▶ _Consigne_
Selon l'extrait fourni, pourquoi la croissance de l'économie chinoise a-t-elle un peu ralenti depuis quelques années ? Répondez en une à trois phrases.

X. J. : Quelques fois, les divergences sont dues à des manques de connaissance. A travers des dialogues et des consultations, on peut renforcer notre connaissance et compréhension mutuelles. Certaines personnes en Suisse voient parfois la Chine un peu de loin et ont des préjugés.

swissinfo.ch: Il y a aussi de fins connaisseurs de la Chine et des observateurs indépendants qui expriment des critiques…

X. J. : Non, ils ne connaissent pas très bien la Chine et ils sont influencés par des préjugés. Il y a des opinions tendancieuses. Je vous invite à aller en Chine et à constater la situation de vos propres yeux, afin de présenter la Chine de manière plus complète et objective.

swissinfo.ch: Vous me conseillez d’aller à Pékin, Shanghai ou plutôt au Tibet ou au Xinjiang?

X. J. : Comme vous voulez. La porte est ouverte.

Migration et tourisme

En 2014, 4056 ressortissants suisses vivaient en Chine. Les Chinois en Suisse étaient 12’582. La même année, les touristes chinois (sans Hong Kong) ont totalisé un million de nuitées en Suisse, en augmentation de 15,6% par rapport à 2013.

swissinfo.ch: Passons au climat: la Chine est devenue le pays qui émet le plus d’émissions de CO2 au monde. Réduire les émissions est-il un frein pour la croissance ou au contraire une chance pour se développer, par exemple dans le secteur des énergies renouvelables?

X. J. : Depuis quelques années, la croissance de l’économie chinoise a ralenti un peu. C’est parce que le gouvernement accorde beaucoup d’importance à la qualité du développement économique, et pas seulement à la quantité. Maintenant que notre économie est en train de se transformer et de monter en gamme, la Chine accorde beaucoup d’importance à la lutte contre le changement climatique.

swissinfo.ch: Quels sont les objectifs de réduction de la Chine?

X. J. : Déjà en 2009, la Chine s’est fixé des objectifs, dont la plupart ont déjà été réalisés voire dépassés. Par exemple: réduire les émissions de CO2 par unité de Produit intérieur brut (PIB) de 40-45% pour 2020. Maintenant, on en est déjà à 33,8%. La part des énergies non fossiles dans l’énergie primaire est passée à 11,2%, alors que l’objectif pour 2020 est de 15%. L’augmentation du stock de forêt a atteint 2,2 milliards de mètres cubes, alors que l’objectif initial était de 1,3 milliard.

Le 30 juin de cette année, la Chine a soumis ses contributions nationales pour 2030. L’objectif est d’atteindre le pic des émissions aux alentours de 2030 et, aussi tôt que possible de réduire de 60-65% les émissions de CO2 par unité de PIB par rapport à 2005, de porter à 20% la part des énergies non fossiles dans l’énergie primaire et d’augmenter le stock de forêt de 4,5 milliards de mètres cubes par rapport à 2005.

▶ _Lignes fournies_
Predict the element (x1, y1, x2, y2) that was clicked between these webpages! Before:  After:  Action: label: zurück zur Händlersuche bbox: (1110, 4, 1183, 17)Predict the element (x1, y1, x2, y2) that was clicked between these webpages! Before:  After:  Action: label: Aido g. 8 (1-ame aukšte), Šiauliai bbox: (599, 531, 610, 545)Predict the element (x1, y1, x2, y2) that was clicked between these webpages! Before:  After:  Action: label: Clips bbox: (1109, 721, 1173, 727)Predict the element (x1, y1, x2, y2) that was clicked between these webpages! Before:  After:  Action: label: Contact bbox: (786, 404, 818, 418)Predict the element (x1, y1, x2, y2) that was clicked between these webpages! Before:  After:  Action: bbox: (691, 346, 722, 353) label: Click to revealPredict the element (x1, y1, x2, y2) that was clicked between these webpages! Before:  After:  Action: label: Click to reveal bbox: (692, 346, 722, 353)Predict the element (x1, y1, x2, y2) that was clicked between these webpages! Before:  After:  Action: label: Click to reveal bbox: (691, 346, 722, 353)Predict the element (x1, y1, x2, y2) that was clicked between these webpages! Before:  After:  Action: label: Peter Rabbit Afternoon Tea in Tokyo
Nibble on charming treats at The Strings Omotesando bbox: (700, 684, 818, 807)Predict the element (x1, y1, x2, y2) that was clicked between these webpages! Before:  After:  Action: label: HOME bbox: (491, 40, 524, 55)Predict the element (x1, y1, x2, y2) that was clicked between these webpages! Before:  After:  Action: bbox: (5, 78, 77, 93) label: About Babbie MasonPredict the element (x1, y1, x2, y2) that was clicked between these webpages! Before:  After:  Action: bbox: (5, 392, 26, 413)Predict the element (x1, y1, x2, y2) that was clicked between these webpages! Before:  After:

▶ _Réponse_
La croissance a un peu ralenti parce que le gouvernement chinois accorde beaucoup d'importance à la qualité du développement économique, et pas seulement à sa quantité.